Song by ASAP Rocky featuring FKA Twigs

from the album Testing
- Released: May 25, 2018
- Recorded: 2018
- Genre: Hip-hop
- Length: 3:13
- Songwriters: Tahliah Barnett; Michael Burman; Hector Delgado; Albert Johnson; Gary Lucas; Rakim Mayers; Matthew Samuels; Michael Tyler;
- Producers: Delgado; Lord Flacko; FnZ; Boi-1da;

Music video
- "Fukk Sleep" on YouTube

= Fukk Sleep =

"Fukk Sleep" is a song by American rapper ASAP Rocky featuring English singer FKA Twigs from the former's third studio album, Testing (2018). Produced by Hector Delgado, FnZ, Boi-1da, and Rocky (under the name Lord Flacko), the track was released in 2018 alongside the album. The song was later given a video, directed by Diana Kunst.

==Background==
The song contains a sample of "FYM", written by Prodigy, Joyner Lucas, Boi-1da and Mystikal, as performed by Lucas. The song's writing credits reflect this, with Twigs and Rocky, as well as Michael Burman, Hector Delgado, Prodigy, Lucas, Boi-1da, and Mystikal being credited as writers. The song was produced by Delgado, Rocky, FnZ, and Boi-1da. Delgado provided background vocals and engineered and mixed the song. The song features keyboards by Andrew VanWyngarden.

==Promotion==
===Music video===
Directed by Diana Kunst, the visual sees "Twigs and Rocky serve all of the looks while causing mayhem in the streets and then taking it elsewhere from a fancy restaurant to a grungy strip club." The video's production was handled by Object Animal and O Creative Studio.

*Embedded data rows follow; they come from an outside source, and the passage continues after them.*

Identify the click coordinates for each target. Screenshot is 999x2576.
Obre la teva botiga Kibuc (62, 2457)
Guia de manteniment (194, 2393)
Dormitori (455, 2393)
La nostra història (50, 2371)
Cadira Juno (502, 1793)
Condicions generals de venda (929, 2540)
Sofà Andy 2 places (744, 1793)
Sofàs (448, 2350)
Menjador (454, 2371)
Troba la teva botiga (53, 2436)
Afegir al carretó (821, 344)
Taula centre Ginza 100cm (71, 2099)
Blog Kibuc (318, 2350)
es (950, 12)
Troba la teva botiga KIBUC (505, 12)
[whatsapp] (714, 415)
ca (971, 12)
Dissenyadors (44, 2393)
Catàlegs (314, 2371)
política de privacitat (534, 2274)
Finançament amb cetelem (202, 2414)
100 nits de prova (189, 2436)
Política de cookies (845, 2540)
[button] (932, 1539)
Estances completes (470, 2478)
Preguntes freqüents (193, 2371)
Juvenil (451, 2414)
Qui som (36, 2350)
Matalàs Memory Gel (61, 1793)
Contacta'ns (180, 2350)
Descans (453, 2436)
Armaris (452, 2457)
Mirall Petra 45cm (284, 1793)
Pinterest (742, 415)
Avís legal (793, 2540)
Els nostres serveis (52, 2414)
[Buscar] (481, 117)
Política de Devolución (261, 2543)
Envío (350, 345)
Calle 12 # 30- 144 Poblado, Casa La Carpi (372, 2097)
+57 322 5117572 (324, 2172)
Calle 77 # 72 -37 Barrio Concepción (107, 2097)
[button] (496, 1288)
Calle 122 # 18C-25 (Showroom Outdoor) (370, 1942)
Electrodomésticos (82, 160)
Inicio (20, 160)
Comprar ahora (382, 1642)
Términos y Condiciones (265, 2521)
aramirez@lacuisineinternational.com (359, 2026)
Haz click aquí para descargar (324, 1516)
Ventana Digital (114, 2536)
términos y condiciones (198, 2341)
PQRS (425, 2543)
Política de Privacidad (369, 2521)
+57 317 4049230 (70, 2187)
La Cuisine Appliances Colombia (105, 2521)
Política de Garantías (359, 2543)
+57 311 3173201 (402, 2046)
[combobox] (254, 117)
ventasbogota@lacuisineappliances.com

The duo wore clothes designed by a range of high-fashion outlets such as Calvin Klein, Alexander Wang, Dior, and Versace, among others. Since its premiere on November 2, 2018, the video has received over 30 million views. Fellow rapper Kanye West praised the video on his Twitter. Tosten Burks of Spin likened the video to the film Blade Runner.

===Live performances===
The duo performed the song at Redbull's Music Festival in May 2019. Following the performance, Trace William Owen of Complex magazine praised the performance and said "[audiences] don't talk enough about 'Fukk Sleep'".

==Charts==

Chart performance for "Fukk Sleep"
| Chart (2019) | Peak position |
|---|---|
| Canada Hot 100 (Billboard) | 89 |
| New Zealand Heatseekers (RMNZ) | 3 |
| Switzerland (Schweizer Hitparade) | 65 |
| UK Singles (Official Charts) | 99 |
| US Bubbling Under Hot 100 (Billboard) | 4 |
| US Bubbling Under R&B/Hip-Hop Singles (Billboard) | 2 |

==Certifications==

Certifications for "Fukk Sleep"
| Region | Certification | Certified units/sales |
| Canada (Music Canada) | Gold | 40,000^{‡} |
| New Zealand (RMNZ) | Platinum | 30,000^{‡} |
| Poland (ZPAV) | Platinum | 50,000^{‡} |
| Portugal (AFP) | Gold | 5,000^{‡} |
| United States (RIAA) | Gold | 500,000^{‡} |
^{‡} Sales+streaming figures based on certification alone.